Often, it can also be helpful to write a small description of the
interface in a comment right below the title block. So the title block
for Foo_GL.v should look something like:
//=======================================================================
// FooBar_GL
//=======================================================================
// Memory module which enables writing data.

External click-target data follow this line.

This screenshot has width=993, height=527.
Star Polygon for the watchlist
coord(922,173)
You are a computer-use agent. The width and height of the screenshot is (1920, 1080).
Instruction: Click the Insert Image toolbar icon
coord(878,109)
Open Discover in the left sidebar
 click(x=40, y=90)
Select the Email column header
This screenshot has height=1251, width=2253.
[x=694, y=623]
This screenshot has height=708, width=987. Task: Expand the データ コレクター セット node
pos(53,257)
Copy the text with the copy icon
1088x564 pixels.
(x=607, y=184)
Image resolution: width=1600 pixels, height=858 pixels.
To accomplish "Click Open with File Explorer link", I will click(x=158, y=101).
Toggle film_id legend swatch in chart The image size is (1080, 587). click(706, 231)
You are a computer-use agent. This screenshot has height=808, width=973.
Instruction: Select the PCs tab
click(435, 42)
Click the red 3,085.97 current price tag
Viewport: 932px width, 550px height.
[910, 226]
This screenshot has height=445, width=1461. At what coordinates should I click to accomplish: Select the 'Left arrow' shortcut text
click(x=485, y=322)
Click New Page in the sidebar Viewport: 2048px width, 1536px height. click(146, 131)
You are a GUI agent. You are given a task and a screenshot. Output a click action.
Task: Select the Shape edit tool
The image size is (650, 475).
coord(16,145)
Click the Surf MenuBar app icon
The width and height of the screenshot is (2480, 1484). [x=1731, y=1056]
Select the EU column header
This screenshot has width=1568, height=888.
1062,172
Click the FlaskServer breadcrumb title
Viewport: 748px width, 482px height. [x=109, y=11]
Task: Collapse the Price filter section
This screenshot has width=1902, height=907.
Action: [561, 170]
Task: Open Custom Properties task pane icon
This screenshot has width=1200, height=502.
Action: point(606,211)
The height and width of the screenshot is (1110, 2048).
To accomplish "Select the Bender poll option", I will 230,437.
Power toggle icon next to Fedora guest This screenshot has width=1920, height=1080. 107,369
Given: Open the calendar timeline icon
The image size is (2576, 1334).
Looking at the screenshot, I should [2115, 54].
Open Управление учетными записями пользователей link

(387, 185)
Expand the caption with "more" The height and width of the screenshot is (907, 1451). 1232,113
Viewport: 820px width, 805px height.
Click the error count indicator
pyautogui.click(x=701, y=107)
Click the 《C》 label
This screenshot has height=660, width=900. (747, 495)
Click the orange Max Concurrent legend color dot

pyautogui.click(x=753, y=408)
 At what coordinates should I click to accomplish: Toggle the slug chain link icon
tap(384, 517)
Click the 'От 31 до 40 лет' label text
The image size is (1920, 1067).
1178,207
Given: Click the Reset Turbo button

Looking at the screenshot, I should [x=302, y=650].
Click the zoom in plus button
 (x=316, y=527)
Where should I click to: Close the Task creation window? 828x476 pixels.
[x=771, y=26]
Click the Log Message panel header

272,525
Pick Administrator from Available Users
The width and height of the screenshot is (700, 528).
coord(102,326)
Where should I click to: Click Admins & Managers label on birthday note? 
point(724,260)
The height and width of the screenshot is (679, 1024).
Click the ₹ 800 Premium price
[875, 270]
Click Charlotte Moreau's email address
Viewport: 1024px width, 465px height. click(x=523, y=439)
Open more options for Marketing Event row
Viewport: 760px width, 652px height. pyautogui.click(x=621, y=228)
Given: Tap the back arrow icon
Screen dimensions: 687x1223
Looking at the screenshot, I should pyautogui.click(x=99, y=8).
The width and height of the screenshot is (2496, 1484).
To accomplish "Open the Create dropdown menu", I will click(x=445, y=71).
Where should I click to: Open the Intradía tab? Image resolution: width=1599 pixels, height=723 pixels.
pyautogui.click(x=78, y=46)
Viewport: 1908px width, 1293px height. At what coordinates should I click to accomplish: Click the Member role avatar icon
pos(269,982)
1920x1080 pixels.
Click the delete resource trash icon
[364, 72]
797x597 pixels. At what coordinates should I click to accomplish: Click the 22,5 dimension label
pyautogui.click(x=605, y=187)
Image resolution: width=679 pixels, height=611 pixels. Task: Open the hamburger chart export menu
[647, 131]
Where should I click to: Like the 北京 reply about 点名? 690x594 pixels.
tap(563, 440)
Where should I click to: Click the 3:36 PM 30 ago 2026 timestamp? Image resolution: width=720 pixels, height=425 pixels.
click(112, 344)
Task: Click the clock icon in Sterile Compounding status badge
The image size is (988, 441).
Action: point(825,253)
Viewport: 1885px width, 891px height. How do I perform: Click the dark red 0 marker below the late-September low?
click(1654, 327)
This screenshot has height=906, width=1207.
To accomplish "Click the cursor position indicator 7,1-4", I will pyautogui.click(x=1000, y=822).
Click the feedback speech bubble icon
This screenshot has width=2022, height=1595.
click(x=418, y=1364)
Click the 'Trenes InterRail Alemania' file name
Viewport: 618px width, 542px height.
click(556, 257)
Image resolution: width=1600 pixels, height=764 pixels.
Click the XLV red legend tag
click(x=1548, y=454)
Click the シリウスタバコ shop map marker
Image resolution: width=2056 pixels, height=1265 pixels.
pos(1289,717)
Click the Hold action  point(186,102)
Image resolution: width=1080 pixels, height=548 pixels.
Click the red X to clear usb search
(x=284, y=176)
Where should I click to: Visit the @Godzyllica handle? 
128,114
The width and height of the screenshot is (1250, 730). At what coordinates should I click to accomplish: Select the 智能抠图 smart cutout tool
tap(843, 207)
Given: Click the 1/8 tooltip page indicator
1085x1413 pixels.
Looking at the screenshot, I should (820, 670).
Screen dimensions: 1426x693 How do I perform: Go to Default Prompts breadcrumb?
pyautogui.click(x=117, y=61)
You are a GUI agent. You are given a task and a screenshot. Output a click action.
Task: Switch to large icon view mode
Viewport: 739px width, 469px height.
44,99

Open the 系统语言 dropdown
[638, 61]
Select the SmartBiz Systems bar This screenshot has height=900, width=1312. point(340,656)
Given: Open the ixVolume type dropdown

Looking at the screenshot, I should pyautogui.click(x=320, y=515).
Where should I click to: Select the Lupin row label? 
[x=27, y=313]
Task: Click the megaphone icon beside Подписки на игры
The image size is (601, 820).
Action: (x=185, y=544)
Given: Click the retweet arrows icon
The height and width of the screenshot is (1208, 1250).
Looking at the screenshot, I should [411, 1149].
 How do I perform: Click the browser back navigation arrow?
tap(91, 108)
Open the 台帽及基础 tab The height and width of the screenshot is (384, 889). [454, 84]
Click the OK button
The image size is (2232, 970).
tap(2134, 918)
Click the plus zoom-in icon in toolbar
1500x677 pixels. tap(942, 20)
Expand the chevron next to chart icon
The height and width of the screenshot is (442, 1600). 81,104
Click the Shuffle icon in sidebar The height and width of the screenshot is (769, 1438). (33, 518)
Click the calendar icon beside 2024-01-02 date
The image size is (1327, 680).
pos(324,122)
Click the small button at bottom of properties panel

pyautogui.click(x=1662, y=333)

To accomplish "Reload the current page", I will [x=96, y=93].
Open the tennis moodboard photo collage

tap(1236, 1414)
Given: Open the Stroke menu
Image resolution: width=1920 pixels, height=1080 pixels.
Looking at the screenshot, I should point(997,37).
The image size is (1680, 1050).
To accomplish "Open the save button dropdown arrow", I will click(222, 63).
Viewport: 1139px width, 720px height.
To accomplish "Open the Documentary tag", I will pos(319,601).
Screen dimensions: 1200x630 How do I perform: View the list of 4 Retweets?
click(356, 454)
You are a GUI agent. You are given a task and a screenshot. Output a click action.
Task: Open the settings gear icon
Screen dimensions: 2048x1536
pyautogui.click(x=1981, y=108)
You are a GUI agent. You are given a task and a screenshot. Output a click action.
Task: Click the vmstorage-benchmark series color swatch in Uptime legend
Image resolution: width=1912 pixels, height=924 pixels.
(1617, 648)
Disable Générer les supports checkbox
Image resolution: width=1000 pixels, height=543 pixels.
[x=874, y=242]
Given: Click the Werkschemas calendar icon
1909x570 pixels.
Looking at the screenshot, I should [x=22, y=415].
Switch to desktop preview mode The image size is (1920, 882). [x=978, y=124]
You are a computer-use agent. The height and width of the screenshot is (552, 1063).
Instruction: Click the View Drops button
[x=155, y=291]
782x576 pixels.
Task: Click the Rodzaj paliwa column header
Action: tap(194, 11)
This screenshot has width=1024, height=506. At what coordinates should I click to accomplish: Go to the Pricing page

If the memory module is busy
// then the wait signal will be one.
The horizontal lines used in the title block should extend exactly 74
characters (i.e., two '/' characters and 72 = characters).
6.6 Instructor Comments
You must remove the lab assignment comments provided in the released code
which are purely there to tell you what to do. These comments are no
longer applicable once you have followed the instructions and implemented
your hardware design. You should also remove any unnecessary
ECE2300_UNUSED and/or ECE2300_UNDRIVEN macros that were provided in
the released code. So example, these should be removed:
//''' LAB ASSIGNMENT '''''''''''''''''''''''''''''''''''''''''''''''''''
// Implement the binary to binary coded decimal converter
//>'''''''''''''''''''''''''''''''''''''''''''''''''''''''''''''''''''''
// remove these lines before starting your implementation
`ECE2300_UNUSED( in );
`ECE2300_UNDRIVEN( tens );
`ECE2300_UNDRIVEN( ones );
Do not just blindly remove all instructor comments! Most of the instructor comments are useful and will improve your code quality score!